Students in rural communities face several challenges that can make learning outside of school difficult.
Many schools operate with limited access to supplementary learning materials. Once students leave the classroom, opportunities to review lessons independently are often limited.
Although many modern educational platforms rely on streaming video or web applications, consistent internet access is not always available. Educational resources that require an internet connection therefore become difficult—or impossible—to use regularly.
Students may understand concepts more effectively when explanations are available in their preferred language. However, bilingual educational resources are often difficult to find or unavailable altogether.
Perhaps the largest barrier is affordability.

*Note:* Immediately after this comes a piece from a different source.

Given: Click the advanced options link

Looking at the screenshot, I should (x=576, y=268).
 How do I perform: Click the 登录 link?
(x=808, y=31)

Many educational initiatives depend on tablets, laptops, or other computing devices that can cost several times more than the budget available to schools serving rural communities.
The challenge was therefore not simply creating educational content, but creating a system that schools could realistically adopt and sustain.

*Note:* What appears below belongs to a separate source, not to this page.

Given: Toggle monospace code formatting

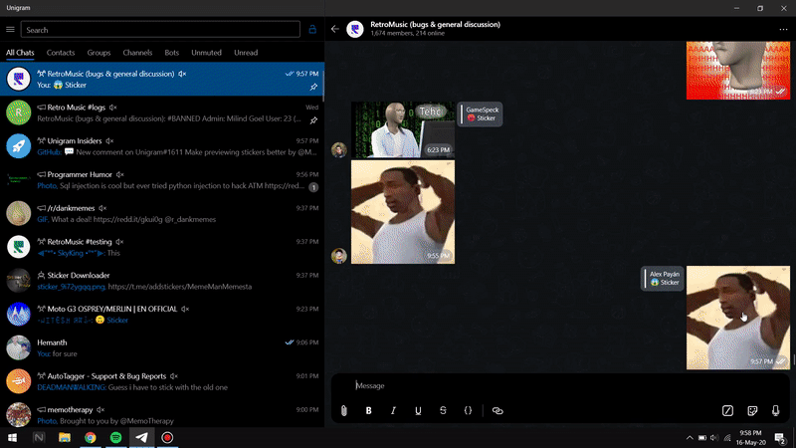Looking at the screenshot, I should (468, 410).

From the beginning, the project was guided by five primary objectives.
Provide students with educational materials that remain available outside normal classroom hours.
Develop a solution that schools could realistically purchase and maintain without significant infrastructure investments.
Ensure that students could access every lesson without requiring Wi-Fi, mobile data, or cloud services.
Allow students to choose between English and Bengali versions of each lesson.
Create a workflow that makes producing and distributing new lessons straightforward as additional schools, grades, and subjects are added.
Throughout development, every major decision was evaluated against three questions:
Can students use it regardless of internet connectivity or technical experience?
Can schools realistically deploy the system without large financial investments?
Can the same process be repeated efficiently for hundreds or thousands of lessons?
These principles influenced every aspect of the project, from hardware selection to lesson generation and software design.
Many educational technology initiatives assume students have reliable internet access or personal computers. In many rural communities, these assumptions do not hold.
Audio lessons offer several advantages:
Require very little storage space
Can be used completely offline
Consume little battery power
Allow students to learn while commuting or completing household tasks
Reduce hardware costs by eliminating the need for displays capable of rendering complex educational software
Instead of replacing classroom instruction, the project is designed to extend learning beyond the classroom by giving students another way to engage with educational material.
The project is designed to support, rather than replace, teachers.
Teachers remain the primary source of instruction in the classroom. The Education Access Project extends that learning by giving students another opportunity to review concepts independently.
Every lesson follows the same structure.
Introduction
Introduces the topic, explains its importance, and prepares students for the lesson.
Lesson Review
Provides the primary instructional content, reinforcing and expanding upon material already covered in class.
Question & Answer
Presents guided practice problems with explanations, allowing students to immediately apply what they have learned.
This consistent structure helps students develop familiarity with the learning experience while reinforcing classroom instruction.
The initial pilot focused on supporting 8th-grade students using curriculum-based lessons.
The subjects included were Mathematics, Science, Geography, and History.
Lessons were organized by semester and stored directly on each MP3 player, allowing students to navigate subjects and individual lessons through the device's folder system.
The project was designed to evaluate more than whether the technology functioned correctly.
It also sought to understand whether students would actually use the devices and whether offline audio could become a meaningful supplement to classroom learning.
The pilot therefore focuses on questions such as:
Do students use the devices outside school hours?
Which language do students prefer?
Does the lesson structure support learning?
Which subjects generate the greatest interest?
What improvements do students recommend?
Survey results and observations from the pilot will be published as they become available.
The Education Access Project establishes a foundation for expanding educational access through simple, affordable technology.
Future work includes:
Expanding the lesson library
Improving lesson quality and engagement
Publishing lessons through a public online archive
Introducing new subjects such as cybersecurity and programming
Scaling the project to additional schools and grade levels
While the current pilot is limited in scope, the underlying system was designed with future growth in mind, making it possible to produce and distribute educational content efficiently as the project expands.